Wednesday, 14 December 2022

Human fundamentals

 

Subject: Human fundamentals


As we enter ever more chaotic conditions regarding the condition of national economies across the world, we see on our television screens the growing disparity between these nations. From the simple tribal village in Africa to the millions living in India under conditions unacceptable in the west, from the medieval grassed roof hovel serviced by the horse and trap in rural areas of Moldova and Romania and other areas in eastern and Central Europe. The disparity is wide and yet we continue to make assumptions about the similarities between people. Undoubtedly we  grow, through the different and varied  associations in our respective childhoods and view these conditions around normal, given we know no different and can't judge if we are better off than someone living in another country. It is my contention that the metaphorical standard on human rights is merely a yardstick with little meaning because of this wide discrepancy in the condition people live under. The characteristics we assume as normal are aspects of the surrounding culture which we absorb as we grow and travel is with us in what we might call our makeup whereverI we go.

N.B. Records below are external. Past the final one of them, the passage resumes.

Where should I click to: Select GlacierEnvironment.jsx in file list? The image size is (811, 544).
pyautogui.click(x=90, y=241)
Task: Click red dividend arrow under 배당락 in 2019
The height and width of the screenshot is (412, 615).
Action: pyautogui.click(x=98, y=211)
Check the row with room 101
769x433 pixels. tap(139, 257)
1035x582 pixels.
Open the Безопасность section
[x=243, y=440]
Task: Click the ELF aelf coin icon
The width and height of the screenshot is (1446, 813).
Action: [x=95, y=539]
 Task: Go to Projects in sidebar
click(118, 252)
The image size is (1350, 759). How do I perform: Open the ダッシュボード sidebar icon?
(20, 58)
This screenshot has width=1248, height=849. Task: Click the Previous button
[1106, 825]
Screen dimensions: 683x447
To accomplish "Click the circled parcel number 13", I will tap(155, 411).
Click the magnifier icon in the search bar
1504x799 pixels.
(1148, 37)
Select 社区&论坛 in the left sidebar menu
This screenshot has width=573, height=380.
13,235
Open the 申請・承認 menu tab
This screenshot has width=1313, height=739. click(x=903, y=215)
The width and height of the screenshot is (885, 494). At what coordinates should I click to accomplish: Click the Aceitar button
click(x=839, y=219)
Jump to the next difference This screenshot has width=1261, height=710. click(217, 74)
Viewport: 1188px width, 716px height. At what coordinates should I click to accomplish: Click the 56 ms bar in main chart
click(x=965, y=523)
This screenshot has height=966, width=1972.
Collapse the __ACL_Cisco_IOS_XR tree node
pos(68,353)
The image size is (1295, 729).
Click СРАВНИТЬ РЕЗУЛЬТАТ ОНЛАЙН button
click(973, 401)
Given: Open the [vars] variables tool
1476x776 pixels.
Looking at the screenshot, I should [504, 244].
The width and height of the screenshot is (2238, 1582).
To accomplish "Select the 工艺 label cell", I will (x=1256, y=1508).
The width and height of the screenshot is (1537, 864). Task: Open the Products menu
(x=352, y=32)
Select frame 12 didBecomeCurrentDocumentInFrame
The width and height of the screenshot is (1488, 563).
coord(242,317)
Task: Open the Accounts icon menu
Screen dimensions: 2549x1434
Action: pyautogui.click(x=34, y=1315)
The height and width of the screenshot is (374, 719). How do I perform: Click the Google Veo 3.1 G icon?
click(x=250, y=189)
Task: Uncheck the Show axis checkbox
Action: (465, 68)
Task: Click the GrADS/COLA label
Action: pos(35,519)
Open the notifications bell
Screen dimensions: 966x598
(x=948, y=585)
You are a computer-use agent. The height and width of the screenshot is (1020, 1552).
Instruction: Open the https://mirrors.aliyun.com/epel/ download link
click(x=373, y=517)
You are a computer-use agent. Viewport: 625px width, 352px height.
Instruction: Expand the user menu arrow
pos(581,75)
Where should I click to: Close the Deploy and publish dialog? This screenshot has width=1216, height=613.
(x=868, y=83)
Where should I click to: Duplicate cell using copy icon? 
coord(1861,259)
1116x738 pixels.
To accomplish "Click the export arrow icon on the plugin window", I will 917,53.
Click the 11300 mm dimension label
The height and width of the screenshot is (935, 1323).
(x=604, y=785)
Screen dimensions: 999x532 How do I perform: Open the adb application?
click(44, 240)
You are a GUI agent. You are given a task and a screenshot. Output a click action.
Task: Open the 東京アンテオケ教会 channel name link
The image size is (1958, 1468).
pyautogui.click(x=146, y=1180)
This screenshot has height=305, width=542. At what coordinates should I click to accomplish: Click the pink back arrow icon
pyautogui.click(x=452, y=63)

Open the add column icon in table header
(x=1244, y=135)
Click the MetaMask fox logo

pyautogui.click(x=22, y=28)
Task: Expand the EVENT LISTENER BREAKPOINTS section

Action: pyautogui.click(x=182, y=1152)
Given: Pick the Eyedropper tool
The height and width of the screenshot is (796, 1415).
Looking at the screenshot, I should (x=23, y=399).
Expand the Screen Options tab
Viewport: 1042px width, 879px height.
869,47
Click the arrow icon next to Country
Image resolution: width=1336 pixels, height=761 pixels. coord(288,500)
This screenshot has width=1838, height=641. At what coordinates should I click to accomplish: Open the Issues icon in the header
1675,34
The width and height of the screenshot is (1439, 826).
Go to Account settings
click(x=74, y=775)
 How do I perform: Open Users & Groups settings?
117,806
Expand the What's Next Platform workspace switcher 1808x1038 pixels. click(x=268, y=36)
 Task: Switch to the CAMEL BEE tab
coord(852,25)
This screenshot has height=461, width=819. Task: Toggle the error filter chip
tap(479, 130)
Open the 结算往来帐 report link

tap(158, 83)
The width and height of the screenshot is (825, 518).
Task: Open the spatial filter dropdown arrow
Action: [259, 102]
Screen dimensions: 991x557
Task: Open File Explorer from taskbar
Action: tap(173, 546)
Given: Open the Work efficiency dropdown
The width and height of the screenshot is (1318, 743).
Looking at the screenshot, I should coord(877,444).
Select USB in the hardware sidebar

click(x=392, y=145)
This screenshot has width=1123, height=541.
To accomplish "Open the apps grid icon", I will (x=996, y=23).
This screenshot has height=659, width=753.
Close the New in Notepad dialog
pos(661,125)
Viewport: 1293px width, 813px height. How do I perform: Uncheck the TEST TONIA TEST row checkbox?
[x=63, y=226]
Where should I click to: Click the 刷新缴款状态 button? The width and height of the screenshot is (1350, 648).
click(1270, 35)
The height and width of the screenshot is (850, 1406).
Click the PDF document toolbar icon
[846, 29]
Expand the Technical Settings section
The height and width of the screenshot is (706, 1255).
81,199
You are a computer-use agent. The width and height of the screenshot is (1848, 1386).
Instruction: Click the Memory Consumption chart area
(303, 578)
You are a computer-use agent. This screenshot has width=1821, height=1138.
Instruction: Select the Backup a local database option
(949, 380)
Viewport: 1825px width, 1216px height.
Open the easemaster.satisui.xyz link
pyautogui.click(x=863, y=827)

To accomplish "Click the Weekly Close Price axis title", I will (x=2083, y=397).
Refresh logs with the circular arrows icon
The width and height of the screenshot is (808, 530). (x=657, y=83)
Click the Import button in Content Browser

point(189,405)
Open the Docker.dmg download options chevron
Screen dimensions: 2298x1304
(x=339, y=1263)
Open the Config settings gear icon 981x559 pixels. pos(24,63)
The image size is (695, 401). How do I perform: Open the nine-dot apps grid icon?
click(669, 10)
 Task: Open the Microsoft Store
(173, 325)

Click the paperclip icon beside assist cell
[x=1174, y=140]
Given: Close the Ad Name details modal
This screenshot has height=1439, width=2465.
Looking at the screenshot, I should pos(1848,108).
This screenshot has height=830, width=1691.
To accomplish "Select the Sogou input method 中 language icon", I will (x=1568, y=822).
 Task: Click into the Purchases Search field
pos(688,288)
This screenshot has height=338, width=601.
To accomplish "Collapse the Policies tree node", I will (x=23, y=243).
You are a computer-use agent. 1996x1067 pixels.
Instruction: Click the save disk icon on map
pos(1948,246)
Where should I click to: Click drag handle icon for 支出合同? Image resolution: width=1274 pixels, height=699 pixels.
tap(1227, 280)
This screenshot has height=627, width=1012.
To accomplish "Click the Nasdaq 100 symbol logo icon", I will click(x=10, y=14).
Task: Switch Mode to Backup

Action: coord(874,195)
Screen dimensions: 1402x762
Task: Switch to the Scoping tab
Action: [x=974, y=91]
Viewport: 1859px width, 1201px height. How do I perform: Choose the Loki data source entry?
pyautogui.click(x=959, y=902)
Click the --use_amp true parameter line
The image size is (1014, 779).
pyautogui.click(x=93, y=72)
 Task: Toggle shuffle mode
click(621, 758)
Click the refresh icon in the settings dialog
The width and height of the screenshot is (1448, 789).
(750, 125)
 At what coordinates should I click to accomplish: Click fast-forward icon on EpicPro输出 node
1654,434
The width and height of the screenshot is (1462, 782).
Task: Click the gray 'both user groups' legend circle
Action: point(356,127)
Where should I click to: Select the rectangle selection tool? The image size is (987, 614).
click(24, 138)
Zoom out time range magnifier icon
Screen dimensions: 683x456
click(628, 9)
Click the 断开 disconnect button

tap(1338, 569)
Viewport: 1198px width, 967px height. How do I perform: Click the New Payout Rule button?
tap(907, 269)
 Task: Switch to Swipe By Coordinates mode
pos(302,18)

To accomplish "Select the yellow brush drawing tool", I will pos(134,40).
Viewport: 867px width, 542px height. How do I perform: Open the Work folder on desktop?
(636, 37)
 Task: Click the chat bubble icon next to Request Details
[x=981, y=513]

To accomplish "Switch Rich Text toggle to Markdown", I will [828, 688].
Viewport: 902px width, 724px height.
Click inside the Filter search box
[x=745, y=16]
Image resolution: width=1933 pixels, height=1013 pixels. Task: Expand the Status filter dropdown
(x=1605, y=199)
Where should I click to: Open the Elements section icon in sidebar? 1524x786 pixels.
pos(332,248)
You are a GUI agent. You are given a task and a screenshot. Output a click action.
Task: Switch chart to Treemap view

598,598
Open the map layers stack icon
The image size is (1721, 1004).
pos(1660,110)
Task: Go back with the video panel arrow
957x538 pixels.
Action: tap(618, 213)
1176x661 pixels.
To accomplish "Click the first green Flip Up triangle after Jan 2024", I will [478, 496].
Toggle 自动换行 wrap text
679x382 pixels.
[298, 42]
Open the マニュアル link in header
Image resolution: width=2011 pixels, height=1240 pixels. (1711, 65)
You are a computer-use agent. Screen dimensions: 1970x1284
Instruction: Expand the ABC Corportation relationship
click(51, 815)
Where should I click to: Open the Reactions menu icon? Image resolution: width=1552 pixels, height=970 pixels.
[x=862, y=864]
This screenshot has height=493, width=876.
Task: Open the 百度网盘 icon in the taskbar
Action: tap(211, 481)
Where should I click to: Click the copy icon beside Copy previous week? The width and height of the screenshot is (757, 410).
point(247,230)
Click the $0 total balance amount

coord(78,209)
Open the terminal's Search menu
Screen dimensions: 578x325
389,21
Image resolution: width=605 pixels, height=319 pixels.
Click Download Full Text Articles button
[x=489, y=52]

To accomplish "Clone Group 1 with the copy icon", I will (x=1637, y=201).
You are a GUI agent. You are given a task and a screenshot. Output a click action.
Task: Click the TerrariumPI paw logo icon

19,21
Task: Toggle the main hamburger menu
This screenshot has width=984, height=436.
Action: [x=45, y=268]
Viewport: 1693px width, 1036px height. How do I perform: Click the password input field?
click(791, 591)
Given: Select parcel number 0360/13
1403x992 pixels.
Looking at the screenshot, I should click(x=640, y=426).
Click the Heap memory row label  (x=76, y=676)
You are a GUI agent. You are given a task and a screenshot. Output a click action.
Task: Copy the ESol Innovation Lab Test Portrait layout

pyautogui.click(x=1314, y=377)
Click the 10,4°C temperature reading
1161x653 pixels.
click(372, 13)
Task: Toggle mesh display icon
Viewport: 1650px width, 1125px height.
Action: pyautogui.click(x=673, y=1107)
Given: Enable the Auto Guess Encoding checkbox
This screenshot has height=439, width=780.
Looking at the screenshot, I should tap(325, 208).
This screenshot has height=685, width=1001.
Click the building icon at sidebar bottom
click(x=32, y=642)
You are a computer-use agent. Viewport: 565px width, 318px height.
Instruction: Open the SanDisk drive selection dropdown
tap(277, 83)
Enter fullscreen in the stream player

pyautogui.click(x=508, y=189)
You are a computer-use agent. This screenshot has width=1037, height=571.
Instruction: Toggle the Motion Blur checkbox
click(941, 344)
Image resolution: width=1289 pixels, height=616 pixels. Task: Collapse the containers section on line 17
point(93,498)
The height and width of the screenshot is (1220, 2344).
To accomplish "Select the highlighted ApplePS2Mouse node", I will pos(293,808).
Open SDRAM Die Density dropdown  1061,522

If that surrounding culture is made artificial such as for the British in the colonial times in India or the current religious communes in this country then we have to consider the long term consequences of cultural disharmony.
That's not to say our similarities don't far out weigh our differences and just as the character is different in different people, even within the same family, fundamentals are hatched at birth and learnt by cultural osmosis's to be at odds with the majority.
Men, women, boys and girls learn the tricks of their gender by observation and so it is through observation that we form who we are. If I grow up on a street in Mumbai then my mental assumptions will be formed by that experience. If my parents from Mumbai emigrate to Nottingham and settle in a close knit Indian/Muslim neighbourhood which practices  the habits of Mumbai, then the trend is to enforce separatism rather than consolidation. Our English penchant for individualism, of leaving behind family and friends to seek our fortune elsewhere is the same as our Mumbai family with the one important difference, the collective influence of religion carries the cohort with it and forms a separate entity in an alien field in the way an individual cannot. If this gives one group a tremendous advantage over time, especially if it begins to displace the existing traditions which initially make a country recognisable then we should be aware of it and not be frightened to disagree.